Best Practices for Digital Product Design
The TRON Legacy Alternate Reality Game: Marketing via user experience
Long before the theatrical release of TRON Legacy On December 16th, I – and many others - had the opportunity to see TRON Legacy content (such as first looks at trailers and concept art) ahead of any media outlet, by playing the TRON Legacy Alternate Reality Game. The TRON campaign is a masterpiece of marketing via user experience, and demonstrates a carefully designed digital strategy.
Bringing depth to the TRON universe
In the December 2010 issue of Wired, Adam Rogers briefly describes the TRON ARG: “…[Disney] has run alternate-reality games that started as websites based on characters and companies from the movie.” This definition is an excellent description of the ARG as a whole. Each Web site is structured to give depth to an aspect of the fictional TRON universe, or to advance a game in the ARG (or both). The Web sites provide specific information for the user, but are not so overt as to give information away or force them down a path.
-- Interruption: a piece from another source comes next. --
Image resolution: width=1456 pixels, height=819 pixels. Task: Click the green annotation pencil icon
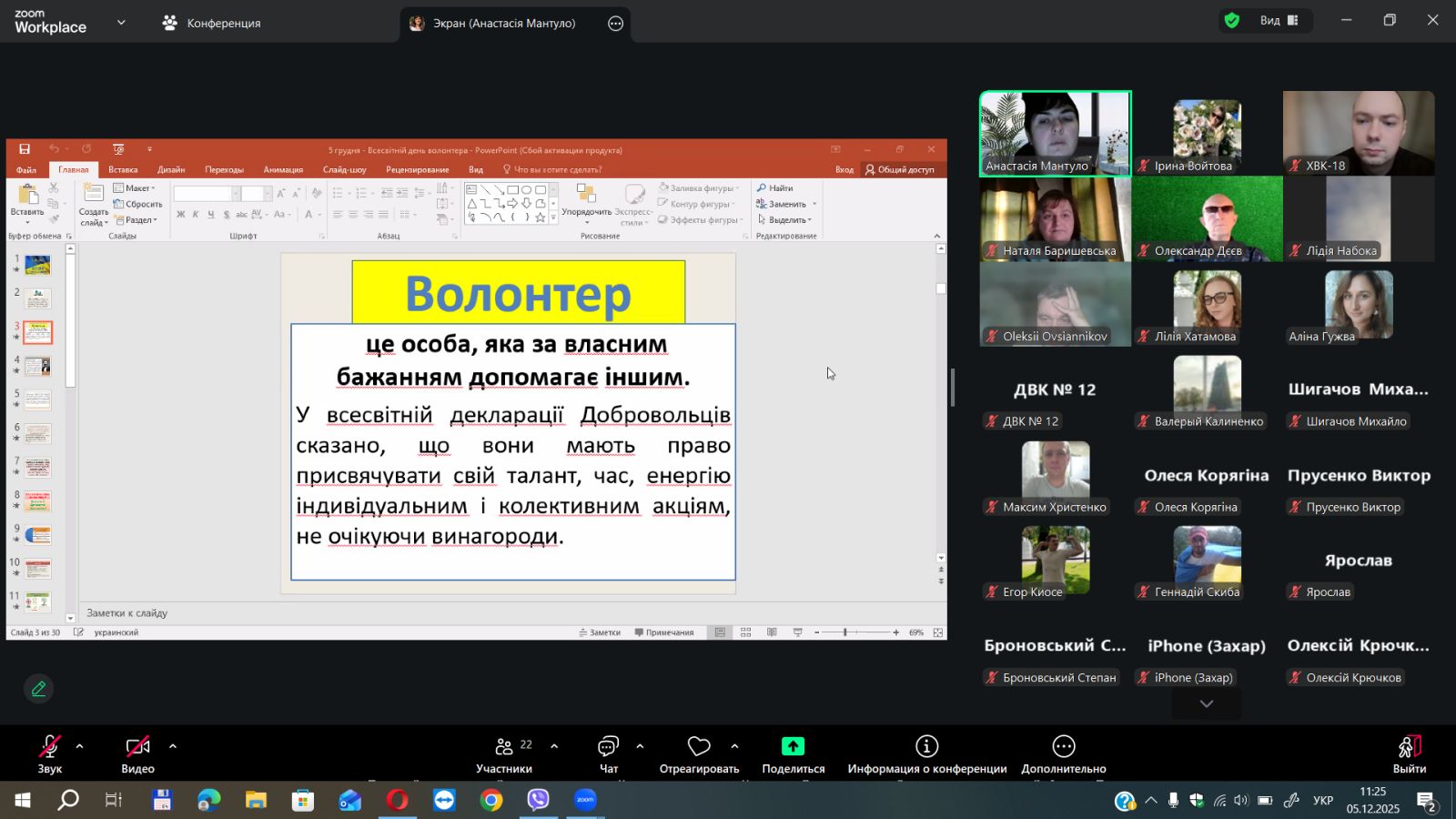tap(38, 689)
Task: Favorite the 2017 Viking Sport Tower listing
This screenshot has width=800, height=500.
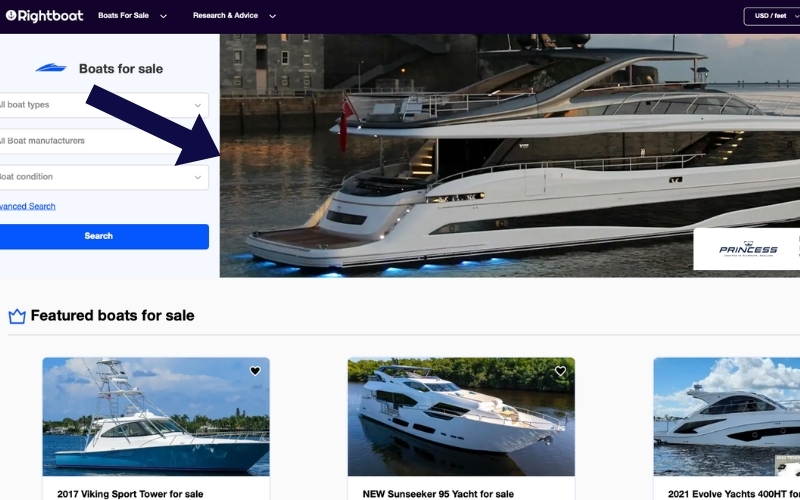Action: click(255, 371)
Even though all of the sites in the Alternate Reality Game are created by the same company (42 Entertainment) is the corporate mastermind behind the ARG), the “websites” are designed to reflect the look, feel and overall user experience of different types of real websites, enhancing the realism of the ARG. Throughout the course of the game, 42E created sites for many fictional organizations in the TRON universe:
from a dinky parachute design company (http://www.perfectparachutes.com) to a sleek corporate site (http://www.encominternational.com). The ARG players have to visit these Web sites to locate relevant information in order to advance the game. (Just think of the sheer amount of information architecture and user interface required!)
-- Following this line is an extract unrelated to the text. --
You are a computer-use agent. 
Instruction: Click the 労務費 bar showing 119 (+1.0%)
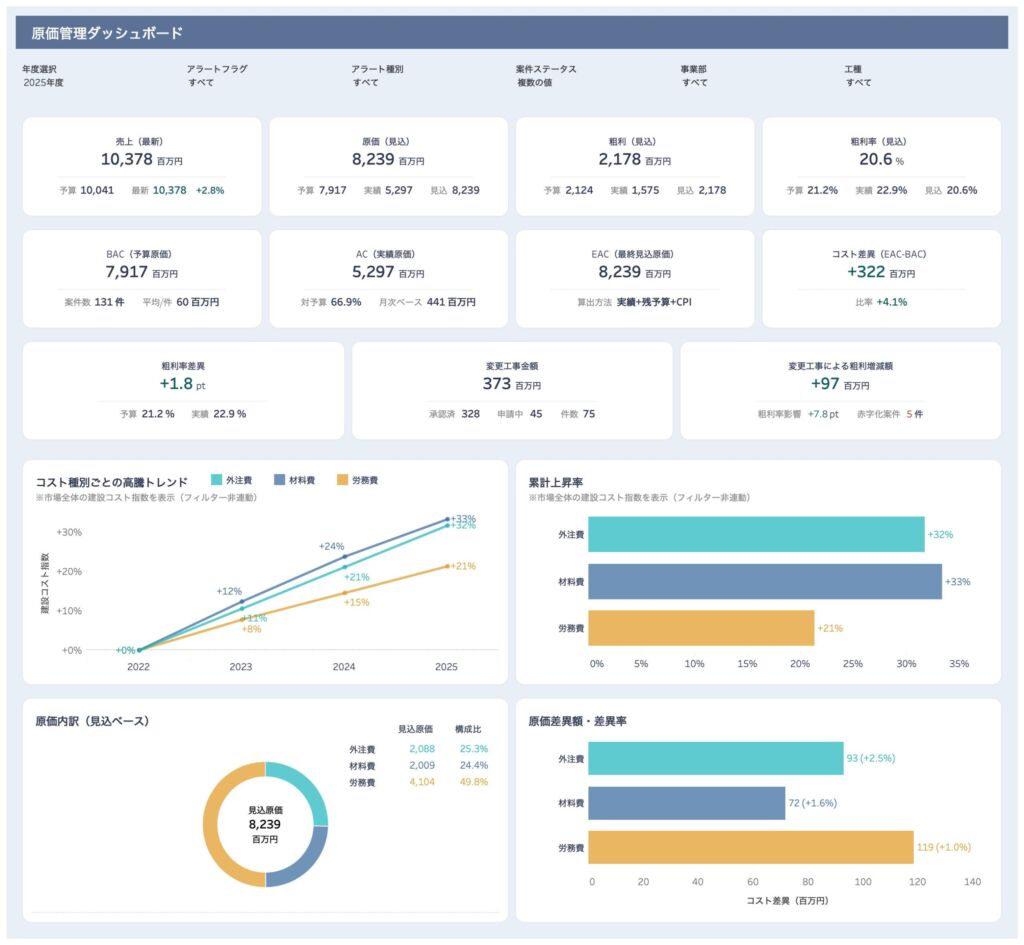coord(751,847)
Step by step through a carefully plotted experience
One of the Web sites encountered in the TRON Legacy ARG is a great example of an intricately planned user experience. Here is the trail that led to discovering that site:
- Users who registered their real address on the main ARG in-game sites received a postcard. It advertised a fictional video game briefly mentioned in the original TRON movie. It has a suspicious black bar on the back. Using a blacklight, you could see a series of dots on the black strip.
- Communicating with other users online (I used the Unfiction message boards), we discovered that different people were sent different postcards (each had a different set of blacklight dots).
- Combining all the different sets of dots together spelled out a phrase: ENCOMGAMESDOTJP

- Typing in encomgames.jp into a browser pulled up a new in-game web site, a Japanese company page for Encom’s games.
- After letting Google Chrome translate the page from Japanese, I could read the page and see a few places to navigate.
- Clicking on the circuit Cycles image on the right, players reached a page that hosted a new video game, Circuit Cycles. The game was a 32-level, single-player video game called Circuit Cycles. Players have to navigate different colored light cycles, one at a time, to touch different points without running into another cycle’s jet wall.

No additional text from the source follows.